• [Extrait source]:
▬▬▬▬▬▬

Si les premières découvertes
remontent à  1805 et 1819, la grande période de fouille des tombes
lucaniennes se place entre 1967 et 1976 [1969 à  1971 pour la
nécropole d´Andriuolo] ; il en est résulté un corpus d´une
étonnante richesse documentaire.

NECROPOLES ET TOMBES PEINTES

Paestum est entouré de 8 nécropoles
urbaines – à  moins d´1 km de son rempart – et de 4 nécropoles
rurales, à  plus d´1,5 km.

Ces nécropoles regroupaient, parfois
par familles, des tombes en caisson, longues de 2,5 à  3 m, formées
de 4 dalles verticales [411] en
travertin local : 2 longues rectangulaires, 2 courtes carrées (toit
plat) ou pentagonales – leur sommet étant taillé en triangle [345] (toit à  double pente).

Un seul inhumé par tombe, couché sur
le dos et sur un support en bois, accompagné de divers
objets/offrandes qui variaient en quantité et qualité selon
l´importance du statut du défunt..

Etre inhumé dans une tombe aux parois
peintes, c´était une distinction supplémentaire : sur un
millier de tombes connues, 80 seulement sont peintes, dont 50 dans
les nécropoles urbaines, en particulier à  Andriuolo « la
prolifique ». Le plus fort % de tombes peintes se place au
milieu du IVème siècle avec 15 à  20 % de l´ensemble des tombes
de cette période.

80 tombes peintes, cela fait sans
doute 320 panneaux décorés de fresques exécutées juste avant
l´inhumation, d´un seul jet sur des dalles polies recouvertes
d´une mince couche de chaux et déjà  en place. Le ou les peintres
avaient donc très peu d´espace et pas beaucoup de temps pour
réaliser leur œuvre, à  main levée, à  partir d´un dessin
préparatoire plus ou moins précis : les détails figurés ne
concernent bien souvent que les visages ou les vêtements.

▬▬▬▬▬▬

• [Données enregistrées]:
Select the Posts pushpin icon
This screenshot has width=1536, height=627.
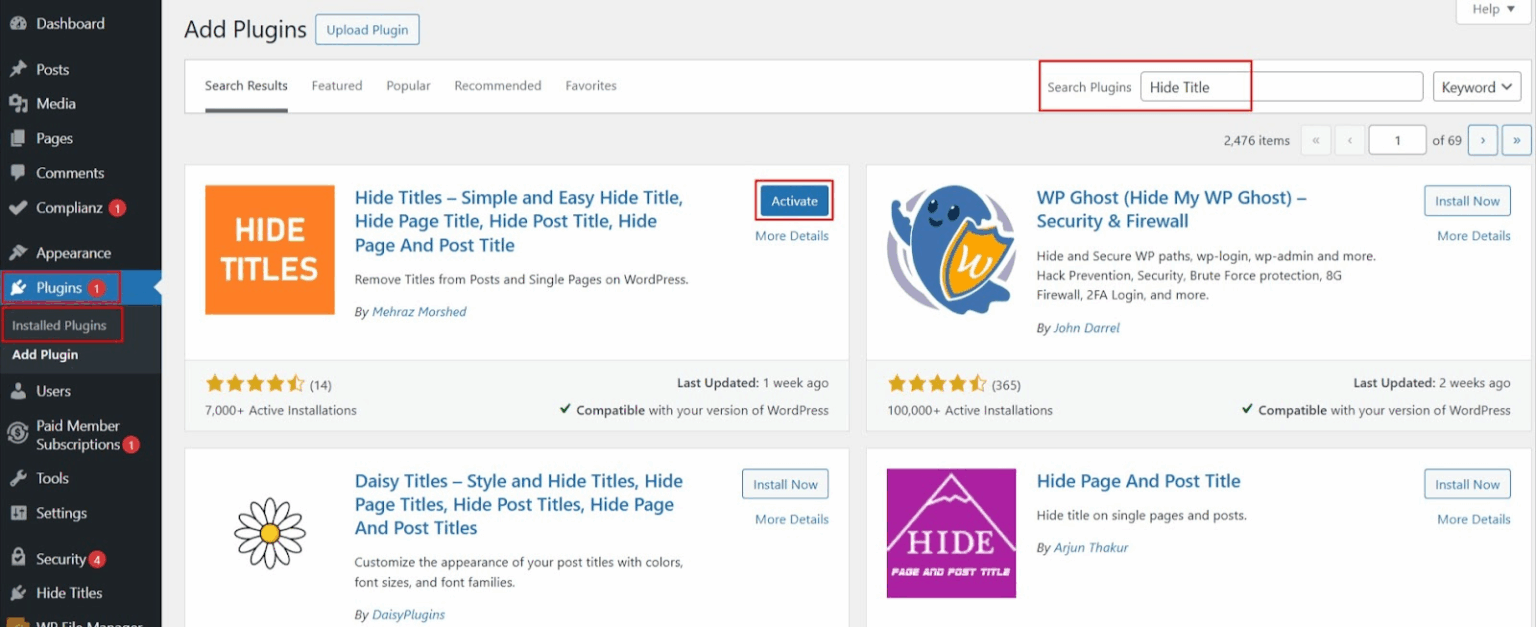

▬▬▬▬▬▬

• [Consignes]:
1/ Modifiez le passage de l'extrait source qui s'ouvre sur les mots contenant « 80 tombes peintes, cela » et se clôt sur « ou les vêtements. » en y remplaçant « chaux » par « plâtre ».
2/ Répondez brièvement aux questions suivantes d'après l'extrait source sur les tombes de Paestum.
(a) Combien de nécropoles rurales entourent Paestum ?
(b) En quelle pierre sont taillées les dalles des tombes en caisson ?
(c) Combien de tombes peintes se trouvent dans les nécropoles urbaines ?

• [Corrigé]:
1/
80 tombes peintes, cela fait sans
doute 320 panneaux décorés de fresques exécutées juste avant
l´inhumation, d´un seul jet sur des dalles polies recouvertes
d´une mince couche de plâtre et déjà  en place. Le ou les peintres
avaient donc très peu d´espace et pas beaucoup de temps pour
réaliser leur œuvre, à  main levée, à  partir d´un dessin
préparatoire plus ou moins précis : les détails figurés ne
concernent bien souvent que les visages ou les vêtements.

2/
(a) 4.
(b) En travertin local.
(c) 50.